Still, there are bulls that see HKEX as a long-term bet. They point to a cross-border investment channel linking Hong Kong and the mainland, known as the Stock Connect, that started in 2014, as a catalyst for the share price.
"I think the company has good long-term prospects," said Kevin Leung, executive director of investment strategy at Haitong International Securities. "A shares are likely to perform well next year, so more people will be buying them through the Stock Connect, which is a good thing for HKEX."
The Stock Connect, which gives overseas traders access to an array of the mainland's shares through HKEX, gained more popularity this year when index provider MSCI raised the weightings of the stocks in its global benchmarks three times to spur more foreign inflows. Net buying of Chinese stocks by foreign investors has exceeded 300 billion yuan (US$42.6 billion) in 2019, and is poised to surpass the total for the whole of last year.
The investment scheme already accounts for about 6 per cent of HKEX's revenues, double the contribution two years ago.
However, the advantage bestowed by the scheme may be eroded by the further opening-up of the mainland's exchanges, which have been seeking their own collaborations overseas.
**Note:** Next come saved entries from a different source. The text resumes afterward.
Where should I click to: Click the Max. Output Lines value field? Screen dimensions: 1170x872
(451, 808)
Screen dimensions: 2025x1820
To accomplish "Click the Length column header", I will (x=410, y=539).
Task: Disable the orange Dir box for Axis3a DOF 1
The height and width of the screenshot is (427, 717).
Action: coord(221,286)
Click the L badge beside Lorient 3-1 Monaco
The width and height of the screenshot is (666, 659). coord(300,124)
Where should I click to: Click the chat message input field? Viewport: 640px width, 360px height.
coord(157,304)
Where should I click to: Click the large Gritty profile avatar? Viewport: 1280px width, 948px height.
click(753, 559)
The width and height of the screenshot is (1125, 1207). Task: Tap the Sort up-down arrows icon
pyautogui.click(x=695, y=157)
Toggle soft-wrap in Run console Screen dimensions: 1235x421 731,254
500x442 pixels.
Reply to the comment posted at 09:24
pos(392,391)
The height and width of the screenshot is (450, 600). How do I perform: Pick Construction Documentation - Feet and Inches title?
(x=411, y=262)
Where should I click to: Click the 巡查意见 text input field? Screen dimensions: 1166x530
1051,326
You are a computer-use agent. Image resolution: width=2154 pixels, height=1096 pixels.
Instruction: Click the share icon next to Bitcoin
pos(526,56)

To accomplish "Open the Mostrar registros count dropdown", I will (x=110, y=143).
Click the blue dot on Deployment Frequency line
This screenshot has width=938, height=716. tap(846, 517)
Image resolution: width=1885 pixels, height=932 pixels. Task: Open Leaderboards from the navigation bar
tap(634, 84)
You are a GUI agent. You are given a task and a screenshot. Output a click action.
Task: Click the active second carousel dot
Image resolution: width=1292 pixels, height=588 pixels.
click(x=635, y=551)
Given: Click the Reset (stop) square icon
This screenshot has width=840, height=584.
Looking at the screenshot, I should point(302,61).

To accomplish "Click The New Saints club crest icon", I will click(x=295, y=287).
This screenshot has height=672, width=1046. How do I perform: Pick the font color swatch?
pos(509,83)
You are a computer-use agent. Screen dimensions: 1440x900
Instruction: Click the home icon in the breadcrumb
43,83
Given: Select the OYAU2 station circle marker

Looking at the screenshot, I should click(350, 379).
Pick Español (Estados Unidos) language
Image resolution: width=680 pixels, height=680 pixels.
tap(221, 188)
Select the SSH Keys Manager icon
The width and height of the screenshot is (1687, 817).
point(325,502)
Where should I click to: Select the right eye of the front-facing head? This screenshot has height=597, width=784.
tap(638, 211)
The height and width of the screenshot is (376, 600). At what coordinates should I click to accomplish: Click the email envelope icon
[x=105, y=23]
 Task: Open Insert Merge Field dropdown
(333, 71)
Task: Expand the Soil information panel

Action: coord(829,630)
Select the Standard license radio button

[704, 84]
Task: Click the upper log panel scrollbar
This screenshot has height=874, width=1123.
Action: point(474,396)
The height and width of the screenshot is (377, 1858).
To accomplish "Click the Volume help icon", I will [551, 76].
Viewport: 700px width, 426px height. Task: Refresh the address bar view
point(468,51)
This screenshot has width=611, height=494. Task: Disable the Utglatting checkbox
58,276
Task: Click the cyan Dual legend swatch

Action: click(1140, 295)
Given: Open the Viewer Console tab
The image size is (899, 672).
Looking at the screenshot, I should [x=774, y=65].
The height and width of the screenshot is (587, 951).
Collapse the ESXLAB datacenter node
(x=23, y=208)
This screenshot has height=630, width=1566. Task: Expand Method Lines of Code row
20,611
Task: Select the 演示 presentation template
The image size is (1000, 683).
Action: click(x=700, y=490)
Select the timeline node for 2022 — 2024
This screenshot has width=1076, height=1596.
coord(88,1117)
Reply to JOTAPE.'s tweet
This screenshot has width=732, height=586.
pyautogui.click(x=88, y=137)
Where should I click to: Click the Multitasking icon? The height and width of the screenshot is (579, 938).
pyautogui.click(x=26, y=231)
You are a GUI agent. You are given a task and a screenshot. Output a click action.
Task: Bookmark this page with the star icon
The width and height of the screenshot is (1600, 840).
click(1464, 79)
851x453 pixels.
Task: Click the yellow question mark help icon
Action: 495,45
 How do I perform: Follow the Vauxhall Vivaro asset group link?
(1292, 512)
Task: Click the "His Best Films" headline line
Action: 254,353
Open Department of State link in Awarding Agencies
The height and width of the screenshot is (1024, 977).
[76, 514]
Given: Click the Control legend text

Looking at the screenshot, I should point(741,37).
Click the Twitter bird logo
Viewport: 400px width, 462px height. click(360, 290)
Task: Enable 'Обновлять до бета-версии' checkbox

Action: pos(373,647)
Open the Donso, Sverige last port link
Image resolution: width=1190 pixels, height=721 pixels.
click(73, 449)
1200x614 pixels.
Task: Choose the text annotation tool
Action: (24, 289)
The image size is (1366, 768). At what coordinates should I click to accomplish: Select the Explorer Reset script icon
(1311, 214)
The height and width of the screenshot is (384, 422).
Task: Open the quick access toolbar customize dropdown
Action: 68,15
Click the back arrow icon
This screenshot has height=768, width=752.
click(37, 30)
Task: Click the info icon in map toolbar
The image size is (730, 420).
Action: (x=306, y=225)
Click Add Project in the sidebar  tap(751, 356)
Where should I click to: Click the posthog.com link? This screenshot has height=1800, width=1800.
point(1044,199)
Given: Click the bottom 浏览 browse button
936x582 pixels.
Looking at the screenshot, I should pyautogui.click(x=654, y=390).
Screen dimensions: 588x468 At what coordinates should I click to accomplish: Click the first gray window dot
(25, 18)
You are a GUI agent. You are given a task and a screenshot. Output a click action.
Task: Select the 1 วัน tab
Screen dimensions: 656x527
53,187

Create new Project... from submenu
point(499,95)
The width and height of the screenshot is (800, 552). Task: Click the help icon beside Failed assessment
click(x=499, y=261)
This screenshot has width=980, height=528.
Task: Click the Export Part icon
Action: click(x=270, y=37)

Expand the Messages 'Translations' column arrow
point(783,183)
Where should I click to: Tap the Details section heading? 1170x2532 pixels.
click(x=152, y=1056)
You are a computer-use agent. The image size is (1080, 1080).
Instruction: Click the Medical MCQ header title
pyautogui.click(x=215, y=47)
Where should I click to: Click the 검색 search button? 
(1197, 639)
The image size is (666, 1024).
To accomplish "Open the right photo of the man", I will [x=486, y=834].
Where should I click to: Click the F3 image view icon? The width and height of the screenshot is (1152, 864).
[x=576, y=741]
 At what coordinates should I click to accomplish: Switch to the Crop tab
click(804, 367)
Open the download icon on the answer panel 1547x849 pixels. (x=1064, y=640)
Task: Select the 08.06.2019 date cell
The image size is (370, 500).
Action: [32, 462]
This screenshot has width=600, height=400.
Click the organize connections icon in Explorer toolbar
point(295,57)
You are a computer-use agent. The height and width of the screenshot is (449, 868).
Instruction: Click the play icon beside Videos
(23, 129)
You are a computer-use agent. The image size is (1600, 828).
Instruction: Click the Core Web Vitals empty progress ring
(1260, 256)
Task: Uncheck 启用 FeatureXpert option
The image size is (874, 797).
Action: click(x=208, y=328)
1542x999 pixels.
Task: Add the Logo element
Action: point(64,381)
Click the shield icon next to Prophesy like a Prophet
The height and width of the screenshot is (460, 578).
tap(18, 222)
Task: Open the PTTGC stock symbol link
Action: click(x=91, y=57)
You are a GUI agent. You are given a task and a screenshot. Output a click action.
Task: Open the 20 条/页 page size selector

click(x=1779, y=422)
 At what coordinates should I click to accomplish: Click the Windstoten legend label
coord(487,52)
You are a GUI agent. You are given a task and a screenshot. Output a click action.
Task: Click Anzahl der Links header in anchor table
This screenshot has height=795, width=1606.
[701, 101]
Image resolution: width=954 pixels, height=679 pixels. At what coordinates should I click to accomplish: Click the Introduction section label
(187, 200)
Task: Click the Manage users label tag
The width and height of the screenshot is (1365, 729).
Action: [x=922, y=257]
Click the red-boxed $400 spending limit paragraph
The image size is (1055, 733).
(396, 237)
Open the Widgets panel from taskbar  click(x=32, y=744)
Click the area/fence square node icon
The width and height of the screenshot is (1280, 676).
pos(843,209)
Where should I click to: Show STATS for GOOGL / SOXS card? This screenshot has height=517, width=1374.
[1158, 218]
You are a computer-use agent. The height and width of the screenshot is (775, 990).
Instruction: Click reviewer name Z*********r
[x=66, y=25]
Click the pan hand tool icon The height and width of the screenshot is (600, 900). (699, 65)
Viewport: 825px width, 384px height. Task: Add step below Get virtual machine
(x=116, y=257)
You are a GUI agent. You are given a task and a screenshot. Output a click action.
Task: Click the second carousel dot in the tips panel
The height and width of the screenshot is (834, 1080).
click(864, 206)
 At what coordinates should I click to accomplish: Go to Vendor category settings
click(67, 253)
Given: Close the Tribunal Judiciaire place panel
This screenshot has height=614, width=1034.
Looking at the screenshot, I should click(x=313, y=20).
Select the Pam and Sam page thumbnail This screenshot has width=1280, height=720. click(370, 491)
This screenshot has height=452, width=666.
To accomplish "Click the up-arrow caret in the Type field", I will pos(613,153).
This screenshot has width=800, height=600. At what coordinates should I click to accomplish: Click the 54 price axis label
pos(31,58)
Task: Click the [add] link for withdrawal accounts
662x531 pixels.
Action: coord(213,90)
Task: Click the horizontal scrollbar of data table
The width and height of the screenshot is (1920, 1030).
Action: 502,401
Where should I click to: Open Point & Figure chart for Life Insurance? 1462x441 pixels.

The Shanghai bourse kicked off a trading link with the London Stock Exchange in June, a similar cross-border investment channel to the Stock Connect, allowing Chinese companies to float depository receipts in the UK market. While only Huatai Securities and China Pacific Insurance have so far taken advantage, more such offerings in London will surely challenge HKEX's status as the hub for offshore trading of Chinese stocks.
Mainland China's exchanges have also ratcheted up their campaign to retain domestic listings of the country's technology companies, potentially taking a major source of income away from HKEX. The Shanghai bourse in July launched the Science and Technology Board, also known as the Star market, which allows unprofitable companies to list for the first time on the mainland and gives investors more say in pricing new shares in the registration-based system for IPOs.
These changes may also eventually be applied to the ChiNext market, a board that hosts hi-tech companies under the Shenzhen Stock Exchange.
"A plunge in stock trading activity and IPOs are among several factors weighing on the Hong Kong exchange's earnings that could linger into 2020," said Wong at Bloomberg Intelligence. "The political crisis in Hong Kong and mainland China's regulatory push to attract local technology IPOs on Shenzhen's ChiNext board and Shanghai's Star Market could deter new listings."